## DATA FOR THE TASK
--*--

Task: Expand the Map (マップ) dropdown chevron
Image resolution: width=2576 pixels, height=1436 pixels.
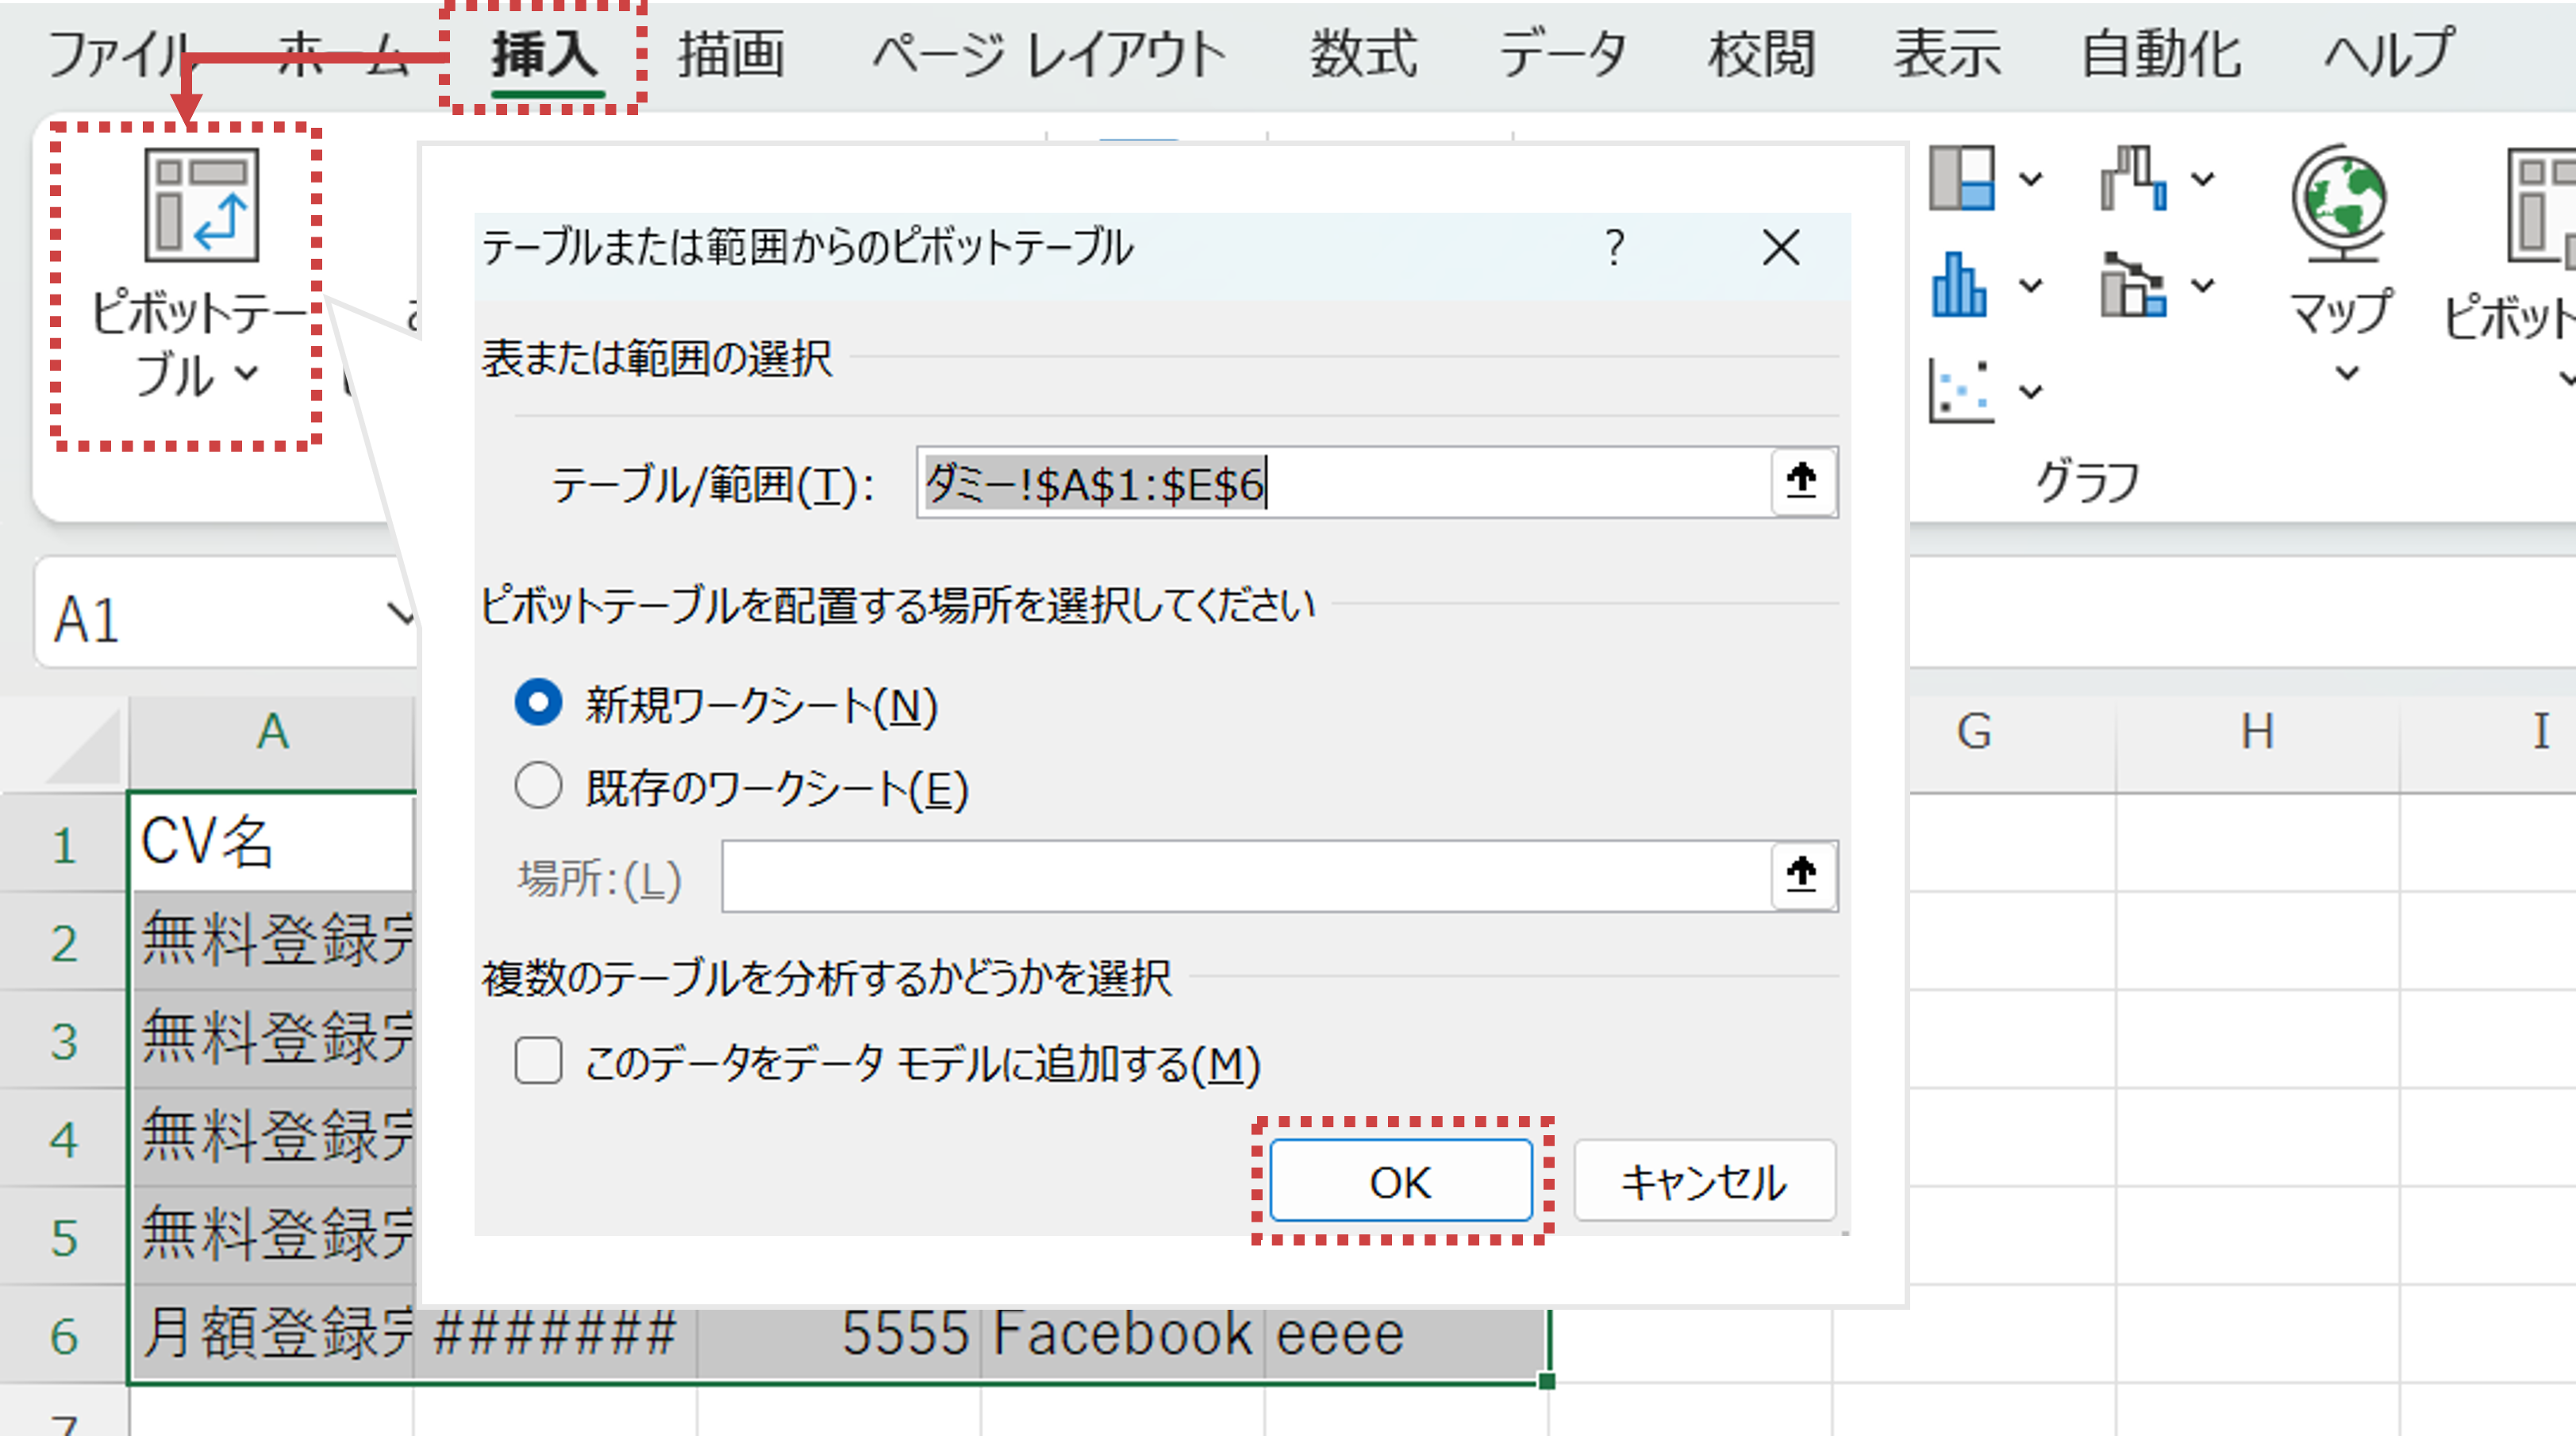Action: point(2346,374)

--*--

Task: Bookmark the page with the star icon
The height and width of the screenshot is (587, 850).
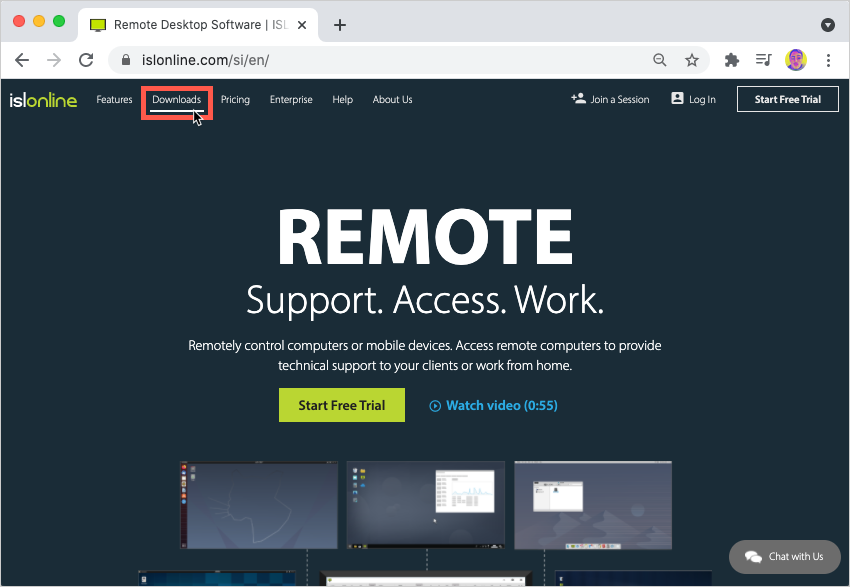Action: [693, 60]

--*--

## TASK GOAL
Please express only the records starting at the line containing "Task: Expand the Map (マップ) dropdown chevron" and ending at the line containing "Action: point(2346,374)" as a two-column CSV with the columns instruction and response, one row per record, each value in its own quoted field with line breaks turned into spaces. Leave the pictures out of the answer.

## WRITTEN ANSWER
instruction,response
"Task: Expand the Map (マップ) dropdown chevron Image resolution: width=2576 pixels, height=1436 pixels.","Action: point(2346,374)"